The Village program gives children a chance to practice the community building that adults around them are doing. The students create and govern miniature villages, which they build in a scale of 1:25. In doing so, they confront real world issues in a safe yet challenging setting. Every child needs to learn how to create community and how to find his or her place within it. The Village Project aims to empower primary school children as individuals, to give them a better understanding of community, and to help them learn how to build a world they wish to live in.

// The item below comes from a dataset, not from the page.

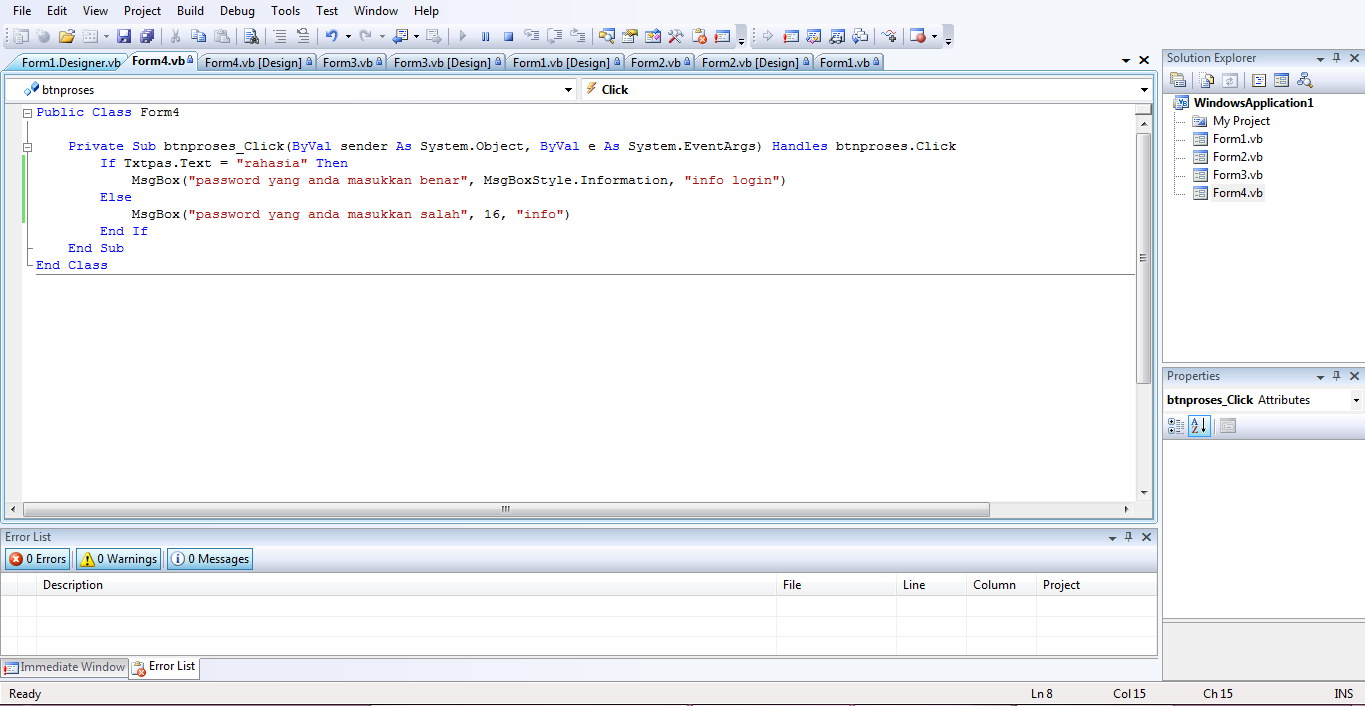
Task: Click the Find in Files toolbar icon
Action: click(253, 36)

Many civic education program exist, but none give middle school pupils the comprehensive training in deliberative democracy that The Village Project does. Democracy means much more than simply voting. It is relatively easy to give pupils the chance to vote in the classroom, say for example between contesting two propositions. More difficult, and we believe more important, is to teach students to formulate their own options, discuss and resolve them.

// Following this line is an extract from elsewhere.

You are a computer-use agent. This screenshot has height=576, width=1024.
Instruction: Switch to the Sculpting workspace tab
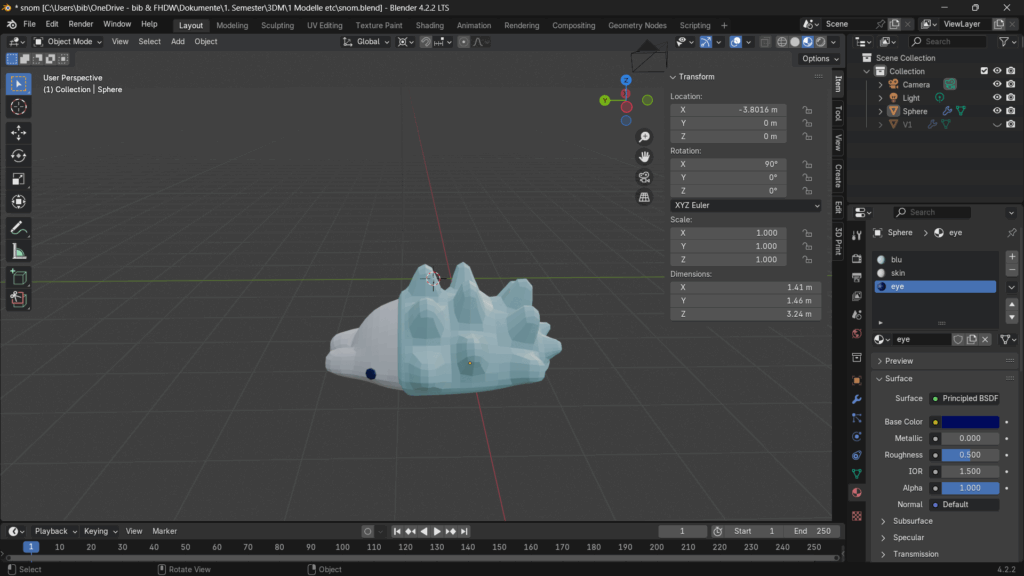[x=277, y=25]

Debating and decision-making at Village are not simply empty exercises. The program is not a simulation, but is instead tied to a real miniature world, the peeps and their society, that all the participants develop an affective tie to and concrete interest in. The Village program is an exemplary example of an educational program in which living and learning are inseparable.
- Village teaches children effective communication. Children learn to back their preferences and opinion with reasons. They improve their ability to express their own ideas and also learn to consider fairly the ideas of others which they might initially disagree with.
- Village teaches children critical thinking. Critical thinking at Village encompasses problem identification, formulation and resolution.
- Village teaches the civic values of tolerance as well as a concern for equality and justice. There are many school programs that emphasize rights and Village brings intellectually challenging issues to the forefront by putting rights in direct dialogue with democracy. For example, can a town decide to force someone to relocate their house in the interests, say, of urban design, or do that peep and person have a right to live undisturbed where they have been living?
- Village advances children’s school subjects knowledge. Under the belief that no child lacking literacy in math, language, and science can be fully part of his or her society we emphasize the use and advancement of knowledge from school subjects through practice. This occurs, for example, in the architectural design of the miniature houses and the writing of a town newspaper. (From www.villageproject.org)
Małopolskie Towarzystwo Oświatowe (MTO): www.mto.org.pl runs VILLAGE Program since 1995, first in Poland in partnership with The Village Project Inc. from New York, and then – more and more independently – in Slovakia, Moldova, Bulgaria and Latvia, as well as many international trainings for teachers in mixed groups.